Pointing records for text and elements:
* * * * *
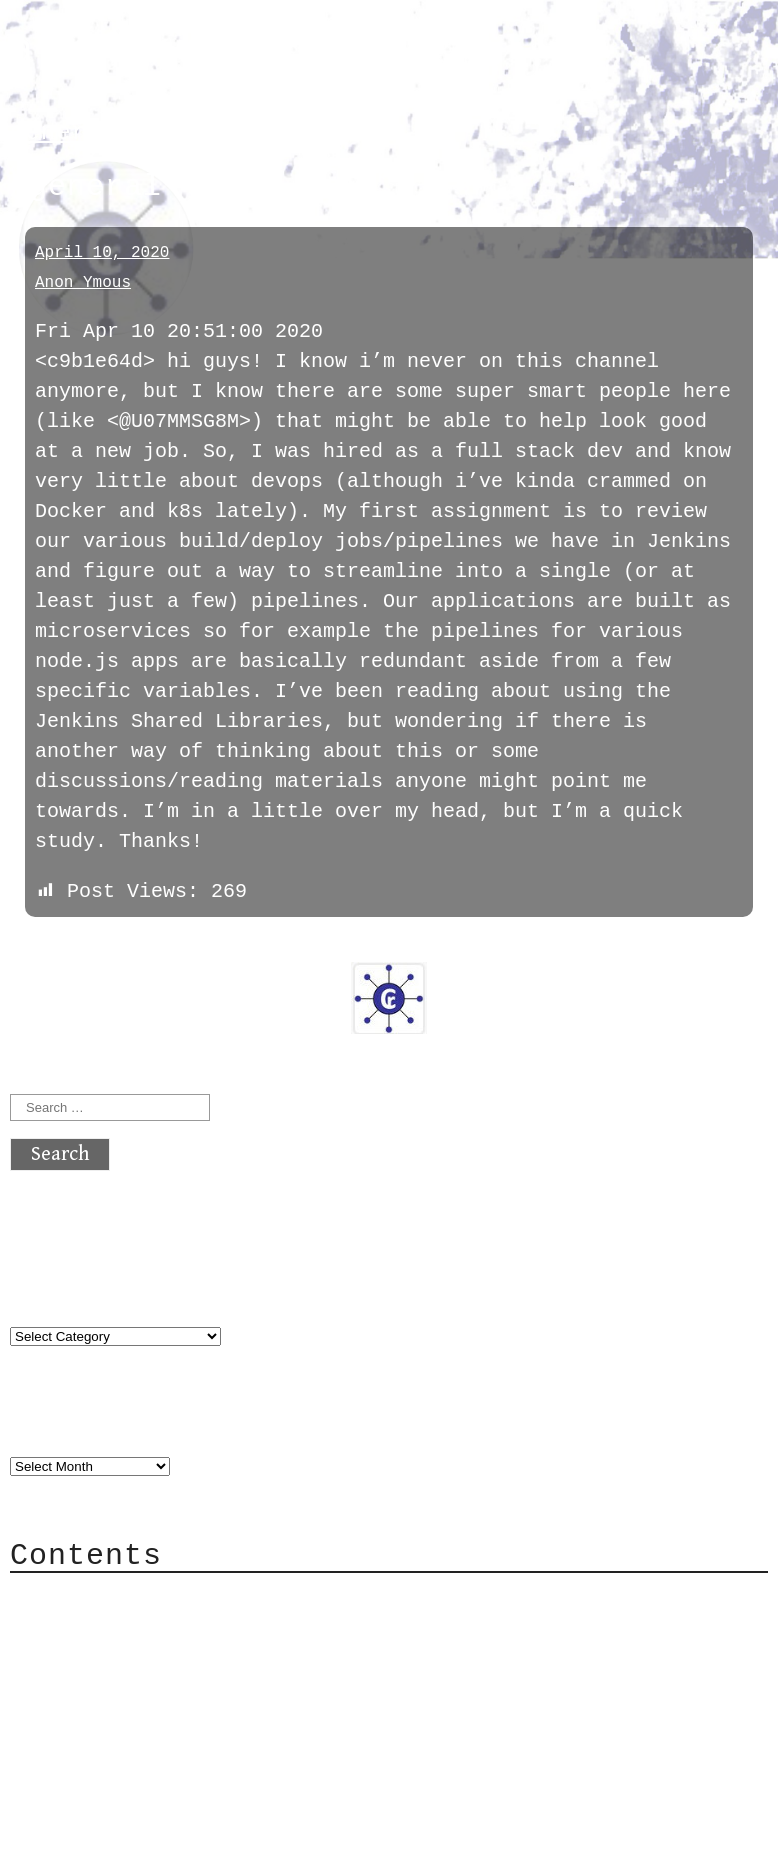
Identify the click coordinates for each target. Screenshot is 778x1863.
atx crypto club (197, 51)
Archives (58, 1395)
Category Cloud (134, 1597)
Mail (74, 1627)
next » (145, 918)
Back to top (76, 1807)
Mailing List (122, 1657)
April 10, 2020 (102, 253)
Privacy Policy (134, 1687)
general (64, 132)
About (80, 1567)
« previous (58, 918)
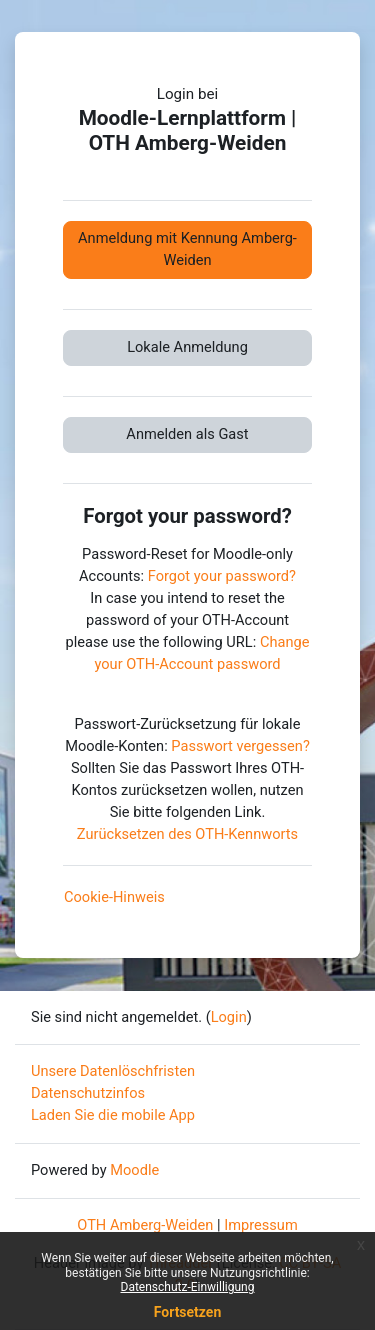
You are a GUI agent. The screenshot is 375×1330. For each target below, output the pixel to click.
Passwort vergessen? (240, 746)
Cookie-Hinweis (114, 897)
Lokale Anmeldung (187, 347)
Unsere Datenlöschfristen (113, 1071)
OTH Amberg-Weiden (145, 1225)
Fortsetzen (188, 1312)
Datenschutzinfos (88, 1093)
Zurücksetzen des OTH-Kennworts (187, 834)
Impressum (261, 1225)
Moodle (134, 1170)
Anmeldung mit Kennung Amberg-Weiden (187, 249)
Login (229, 1017)
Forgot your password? (222, 576)
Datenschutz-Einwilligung (188, 1287)
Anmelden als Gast (187, 434)
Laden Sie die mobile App (113, 1115)
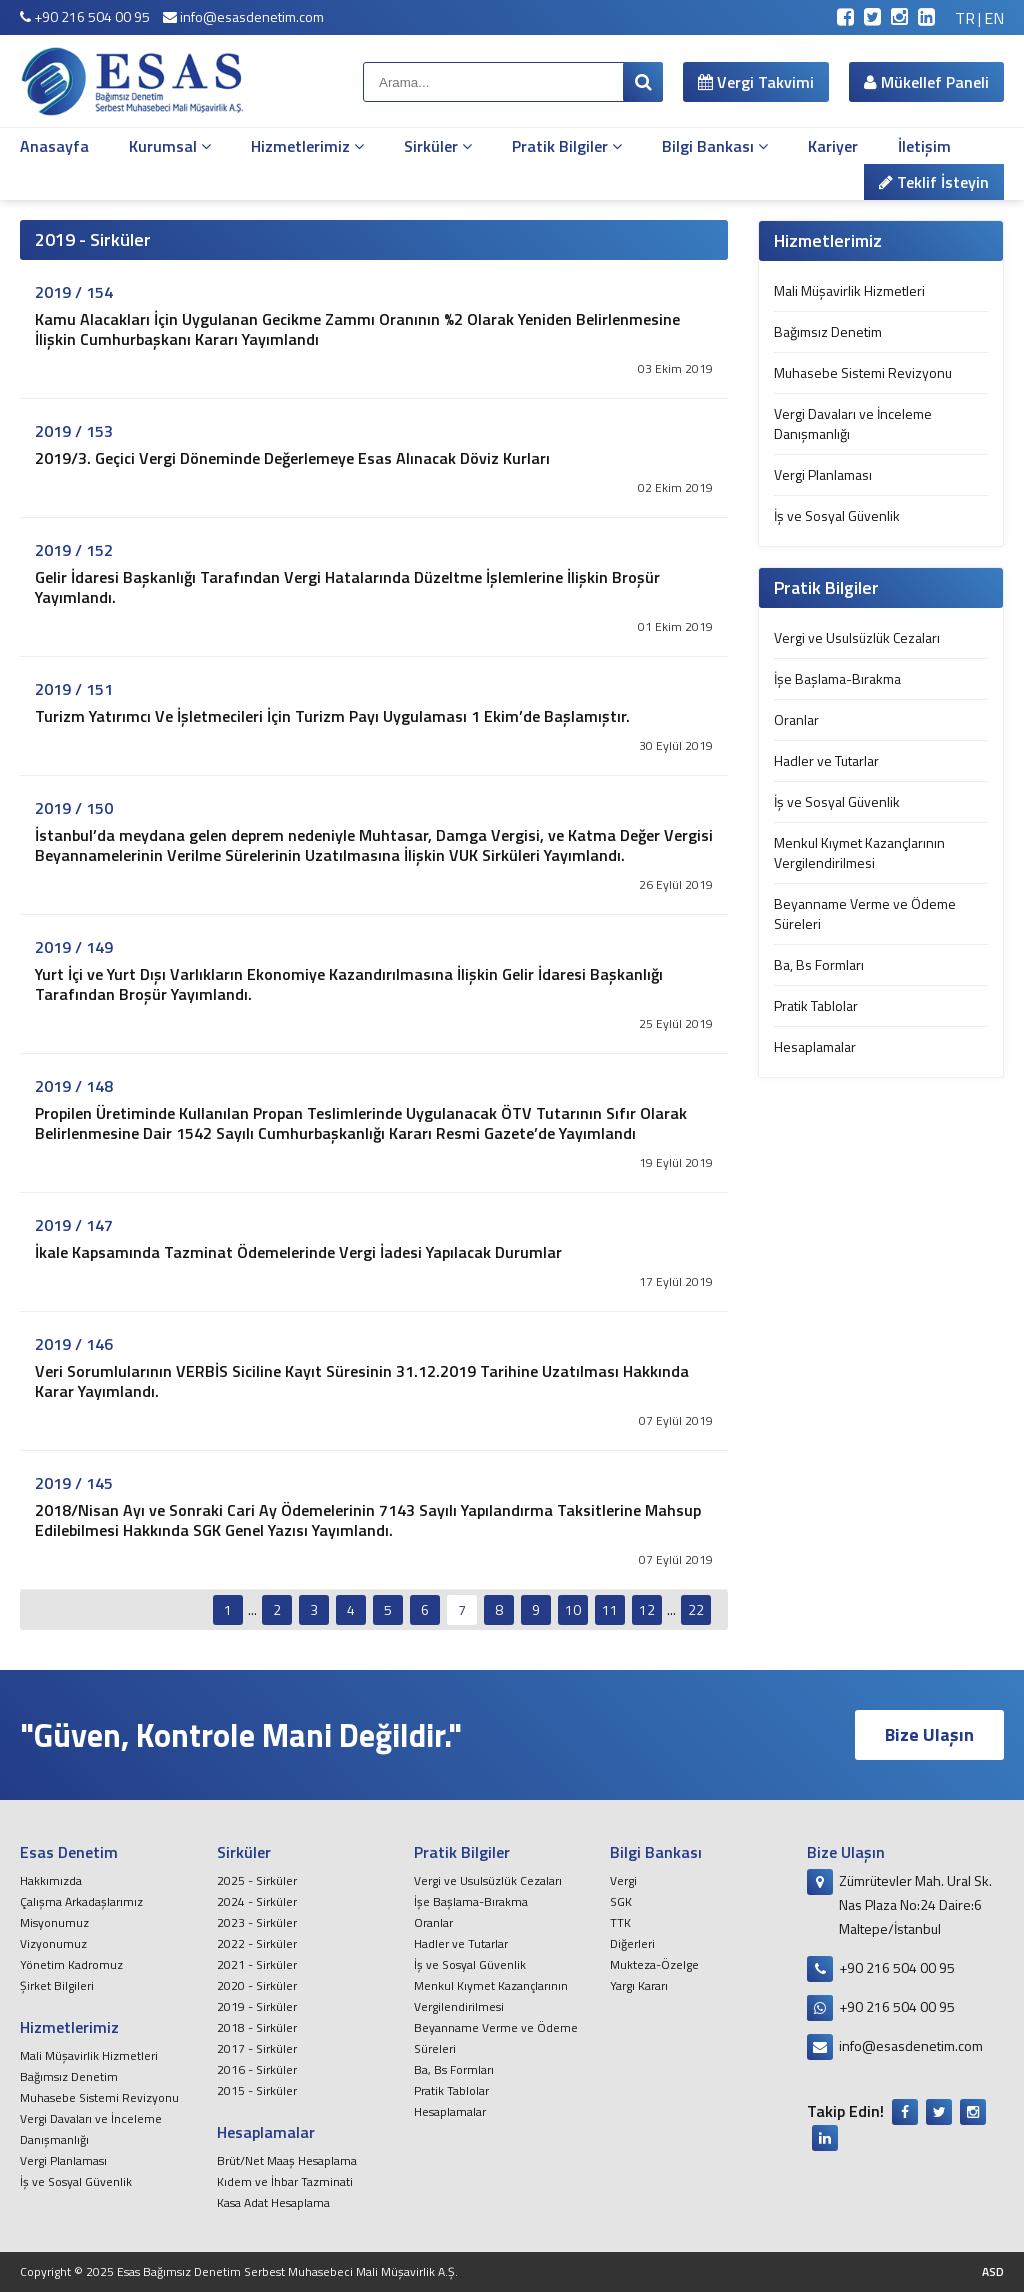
* * * * *
Stated problem. Copy out the entire listing above word for word, leaving out the pictures.

Exercise result.
Identify the click coordinates for each target. Screenshot is 778x1863.
atx crypto club (197, 51)
Archives (58, 1395)
Category Cloud (134, 1597)
Mail (74, 1627)
next » (145, 918)
Back to top (76, 1807)
Mailing List (122, 1657)
April 10, 2020 (102, 253)
Privacy Policy (134, 1687)
general (64, 132)
About (80, 1567)
« previous (58, 918)
You are a GUI agent. The screenshot is 375×1330. For each target below, output the pixel to click.
Passwort vergessen? (240, 746)
Cookie-Hinweis (114, 897)
Lokale Anmeldung (187, 347)
Unsere Datenlöschfristen (113, 1071)
OTH Amberg-Weiden (145, 1225)
Fortsetzen (188, 1312)
Datenschutzinfos (88, 1093)
Zurücksetzen des OTH-Kennworts (187, 834)
Impressum (261, 1225)
Moodle (134, 1170)
Anmeldung mit Kennung Amberg-Weiden (187, 249)
Login (229, 1017)
Forgot your password? (222, 576)
Datenschutz-Einwilligung (188, 1287)
Anmelden als Gast (187, 434)
Laden Sie die mobile App (113, 1115)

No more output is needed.